>>>
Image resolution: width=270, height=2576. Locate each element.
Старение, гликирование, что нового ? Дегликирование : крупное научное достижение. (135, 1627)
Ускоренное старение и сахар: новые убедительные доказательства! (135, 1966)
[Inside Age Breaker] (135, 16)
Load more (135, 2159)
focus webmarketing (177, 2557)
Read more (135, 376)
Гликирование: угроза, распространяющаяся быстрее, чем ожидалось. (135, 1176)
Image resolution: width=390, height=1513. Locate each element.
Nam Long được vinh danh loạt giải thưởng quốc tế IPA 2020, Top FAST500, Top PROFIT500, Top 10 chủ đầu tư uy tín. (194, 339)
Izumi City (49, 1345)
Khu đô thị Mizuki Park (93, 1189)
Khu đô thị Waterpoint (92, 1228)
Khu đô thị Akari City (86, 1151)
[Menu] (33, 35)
<<<
>>>
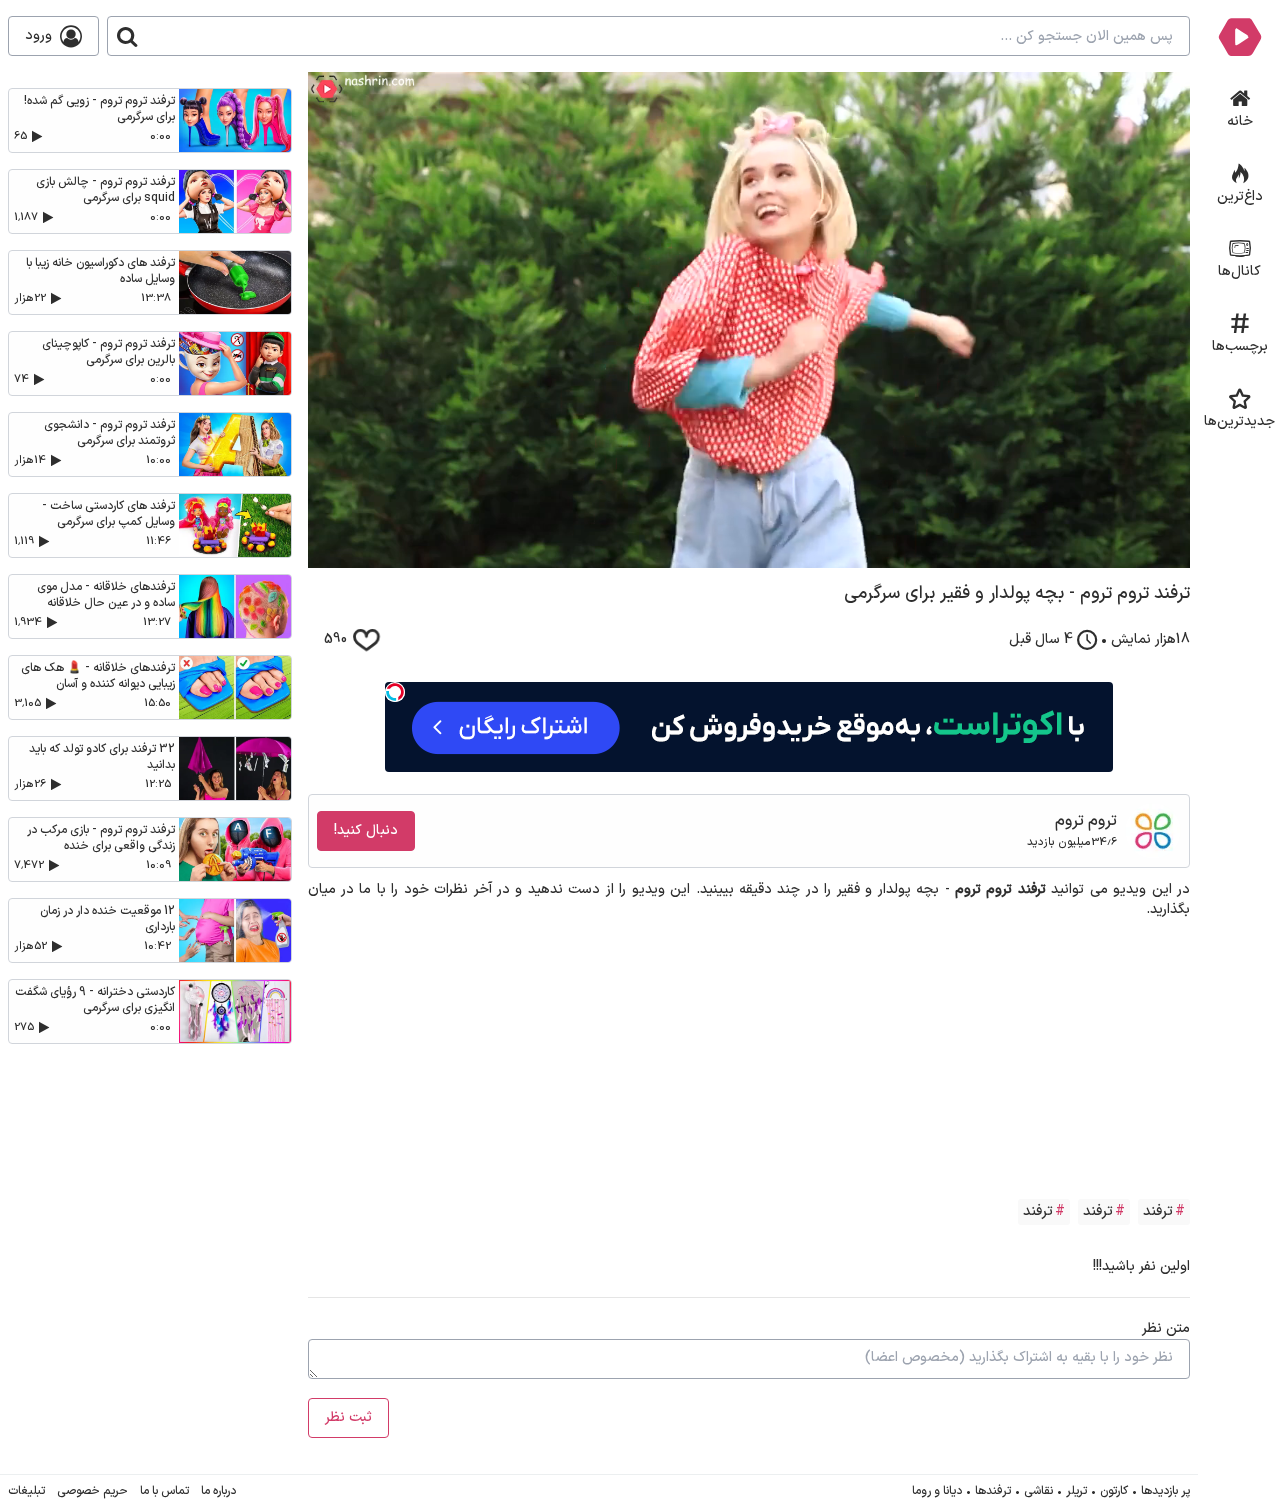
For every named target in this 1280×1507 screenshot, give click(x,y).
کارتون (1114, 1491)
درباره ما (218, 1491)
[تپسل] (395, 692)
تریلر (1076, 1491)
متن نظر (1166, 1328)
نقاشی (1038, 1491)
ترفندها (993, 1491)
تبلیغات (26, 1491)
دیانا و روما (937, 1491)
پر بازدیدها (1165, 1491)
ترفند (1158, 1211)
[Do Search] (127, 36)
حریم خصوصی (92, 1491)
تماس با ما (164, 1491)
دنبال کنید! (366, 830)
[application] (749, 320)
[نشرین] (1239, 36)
<<<
### EXERCISE GOAL
Working from the listing, state how many lines include "element". The reply must be that number alone.

### EXERCISE OUTPUT
2